Never heard of an office party held on office grounds serving alcohol.
Never heard of an office party held on office grounds serving alcohol.
They buy event insurance. Companies Ive worked for hold their holiday (not Christmas) party at hotels and get a cut-rate for people who get drunk and want to stay. The companies also arrange cabs which they typically pay for.
Really? Every firm I’ve worked for held office parties with alcohol.
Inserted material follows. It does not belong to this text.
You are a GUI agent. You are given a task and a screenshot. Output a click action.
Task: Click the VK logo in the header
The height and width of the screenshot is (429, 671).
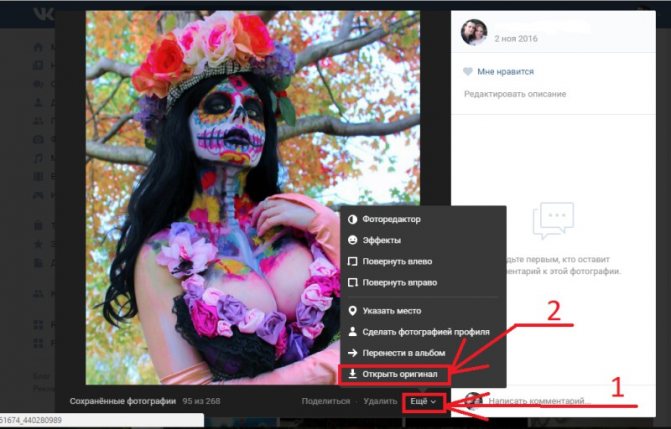pyautogui.click(x=44, y=13)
How pissing and moaning about how other people spend THEIR OWN MONEY is making this writer a living... If this writer got a nickel every time she muttered “it must be nice” under her breath during her miserable ongoing pitty-party life, she would be/would have been a billionaire by the time she’s 40. Why didn’t she interview the owner’s of the business or businesses that put on the party for Google and find out how important it was for them to be able to put on a function like this? What it means to their employees to be able to work? If this were about a government agency doing this with our tax dollars, it would be a great article. Instead it’s piece of crap hit piece on capitalism...
Sounds like these liberal companies were emitting a lot of carbon and causing global warming.
Alcohol is the only thing that gets me through an office party.
Indeed. What was the tab for a 1 night stay in Paris for Biden? $500,000. Makes Google look like pikers; plus Google is blowing my tax dollars.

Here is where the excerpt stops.